In order from left to right: Maya, Pasha, and Skid





















They are my babies and I spoil them rotten and have about a million pictures of them.

This is my bearded dragon Jeffery basking:









And these are my two leopard geckos Cleopatra (Cleo) and Lexi
















(For any reptile fans who have concerns about them being housed together, they have been together for two months now with zero signs of aggression and they have plenty of hides and things to climb on but if I notice any they will 100% be separated immediately.)

And here's a bonus picture of Tofu being cute last night:


----------



## Timberlee Fields (Aug 2, 2013)

Leo's do great in colonies, not sure why you're concerned, lol. 


Sent from Petguide.com Free App


----------



## Xerneas (Aug 6, 2013)

Timberlee Fields said:


> Leo's do great in colonies, not sure why you're concerned, lol.
> 
> 
> Sent from Petguide.com Free App


Some definitely do (as long as they are females) and mine seem to be getting along just fine and haven't had any problems yet but there are mixed opinions everywhere. I've heard a lot of horror stories on gecko forums about how even their two females beat each other up so I'm just taking caution!


----------



## Crezzard (Jul 20, 2013)

Your cats are all so cute and look very cuddly!!! Your lizards however not so much. Lovely ratty though with beautiful markings xxx


Sent from Petguide.com Free App


----------



## Timberlee Fields (Aug 2, 2013)

As long as the cage is appropriately sized it's fine. I kept breeding colonies for years. 

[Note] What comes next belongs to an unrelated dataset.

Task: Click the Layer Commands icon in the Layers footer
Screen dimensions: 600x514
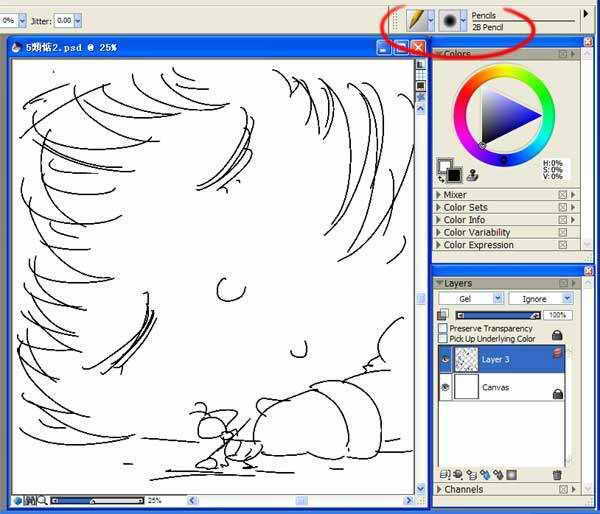Action: click(x=443, y=474)
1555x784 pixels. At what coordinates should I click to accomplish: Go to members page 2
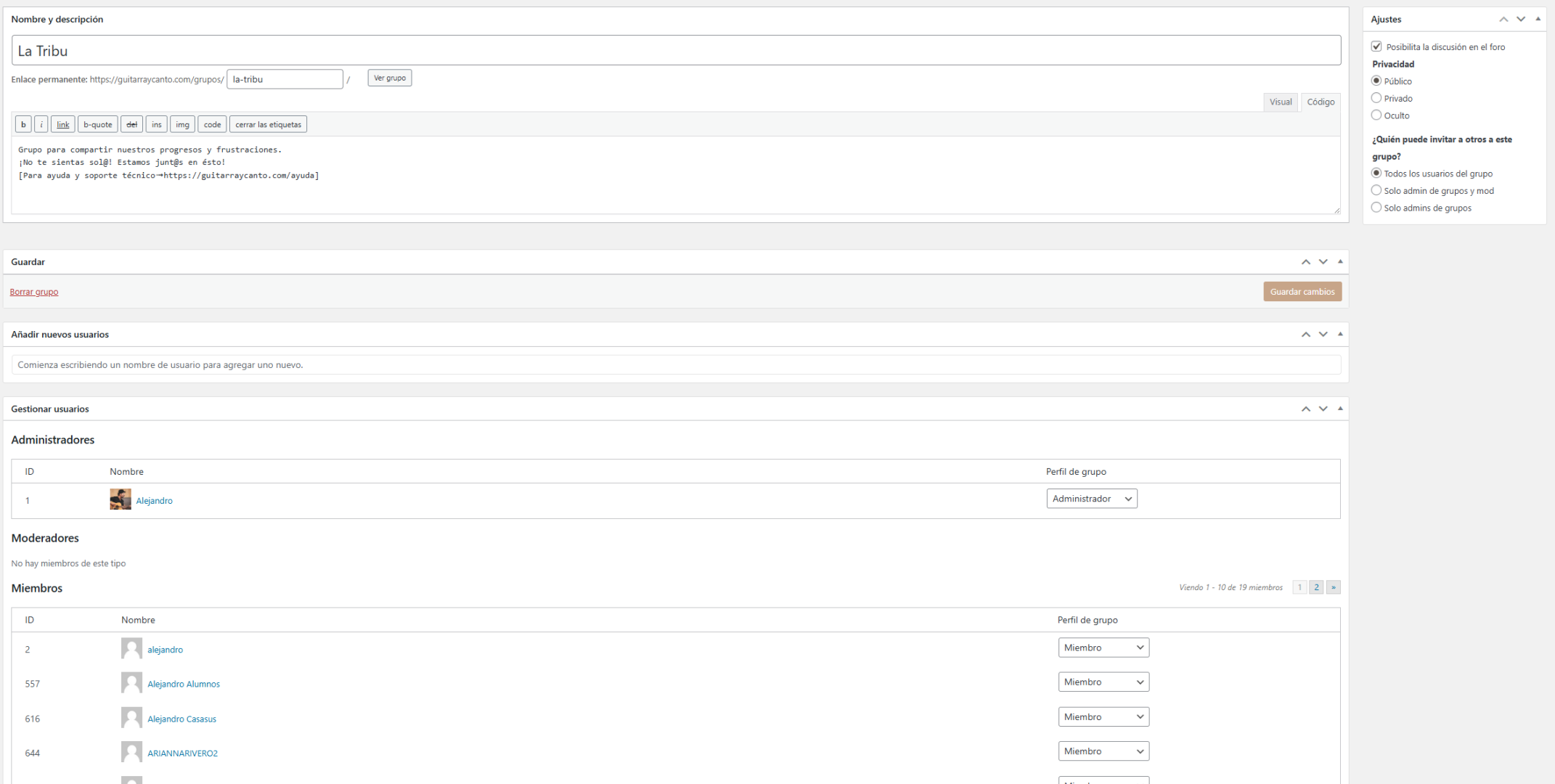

Sent from Petguide.com Free App


----------



## Timberlee Fields (Aug 2, 2013)

(That's 6-8 in a 20 long)


Sent from Petguide.com Free App


----------



## Xerneas (Aug 6, 2013)

Cool. I figured that so long there is plenty of space for both of them and enough hides they would be fine and they are.


----------



## Timberlee Fields (Aug 2, 2013)

What size tank are they in?


Sent from Petguide.com Free App


----------



## Xerneas (Aug 6, 2013)

Timberlee Fields said:


> What size tank are they in?
> 
> 
> Sent from Petguide.com Free App


30gal


----------



## Timberlee Fields (Aug 2, 2013)

Oh, they are more than fine. You should have no trouble!


Sent from Petguide.com Free App


----------



## TexasRatties (Jun 2, 2013)

Love all your pets  I love how beardies feel and your kitties are adorable. I kind of miss having a cat but my so much of my family is allergic and now that I have rats I have my quota for now  I use to have quite the assortment of animals.


----------